STRUCTURE WITHIN STRUCTURE FOR CRAPPIES   Leave a comment

Kyle Schoenherr displays nice Rend lake Crappie taken out of a stake bed located in a stump field.

Kyle Schoenherr displays nice Rend lake Crappie taken out of a stake bed located in a stump field.

The afternoon light is fading and the bright autumn colors are perfect for photography. With that in mind, we plunge away from the launch ramp at Gun Creek Access. Gun Creek is one of the waterways that create Rend Lake near Whittington, IL.

 
Kyle Schoenherr selects a particular location for catching crappies and photographing them against the fall colors of the shoreline.  It is located well for the late afternoon sun to highlight the fall colors but it not particularly known as a crappie haven.

 
The abundance of seagulls feeding on shad does indicate the possibility of crappies being present. There are a couple of dead trees and a few stumps visible.
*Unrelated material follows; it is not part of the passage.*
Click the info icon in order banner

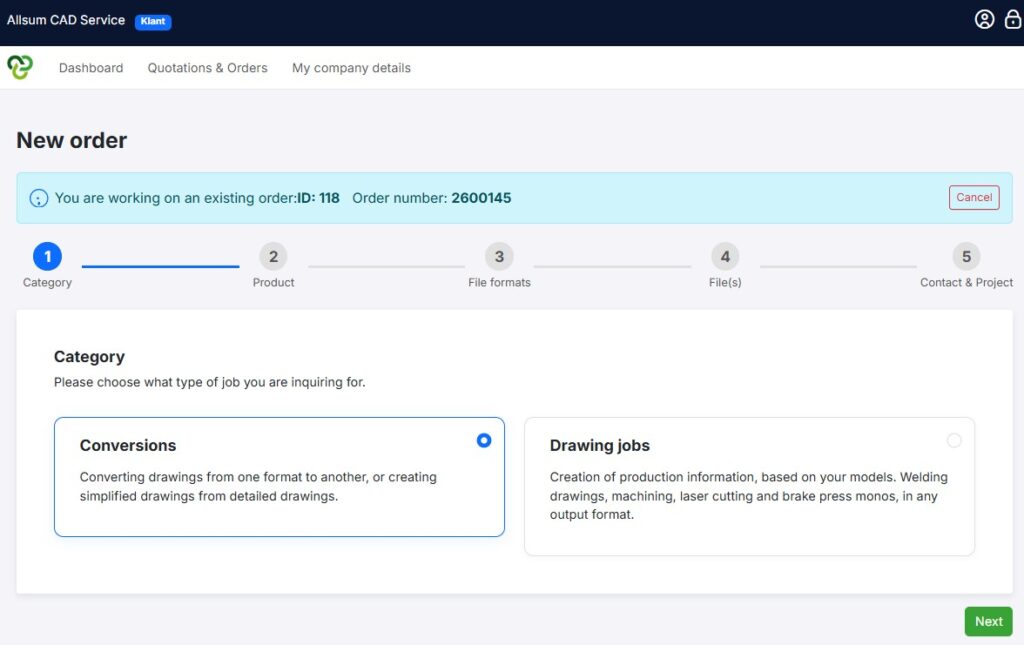click(39, 198)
But, the area does not appear to be a hot bed of crappie action.

 
Turning on the Lowrance electronics, Kyle begins some instruction on how to read the side scanner to find crappies. “I look for structure within structure,” explains Schoenherr. “It might be a stake bed in grass.” Other examples are stump fields with laydown logs on the bottom, stake beds in stump fields, or logs piled in submerged brush.

 
Kyle explains that he and partner Rodney Neuhaus explore any new water with their electronics before ever wetting a line. They use the side scanner to locate the different structure. They mark the points on their GPS. Then when it is time to fish, the guys record the structure that has fish on it and marks them with a buoy marker.

 
By backing away and then approaching it very slowly they reach out to fish the points with very long BnM poles. Sometimes they troll jigs.  Live bait anglers use line slip bobbers with a jig and minnow suspended at the desired depth where fish are located. Actually they suspend the jigs slightly above the fish because crappies tend to feet above their location.

 
Through long experimentation, Kyle has found that crappies like tight structure in shallow water. For instance a stake bed in a stump field will yield the most fish in the stake bed. The structure is much closer together than are the stumps. They like logs in a stump field more than just the stumps. The most numbers tend to come from heavy cover.

 
When fishing laydowns, Rodney and Kyle usually find more fish in the root system of the tree than relating to the trunk or limbs.
Turning to the Lowrance, Kyle explains that he ignores the middle of the screen. The two views on either side present a “view from above” that is a picture of the bottom on either side of the boat. It is almost like a photo of the bottom. It is easy to identify logs, brush, etc. as they look like just what they are.

 
This pattern takes a little getting accustomed to but it has proven effective in a number of crappie tournament wins for this team.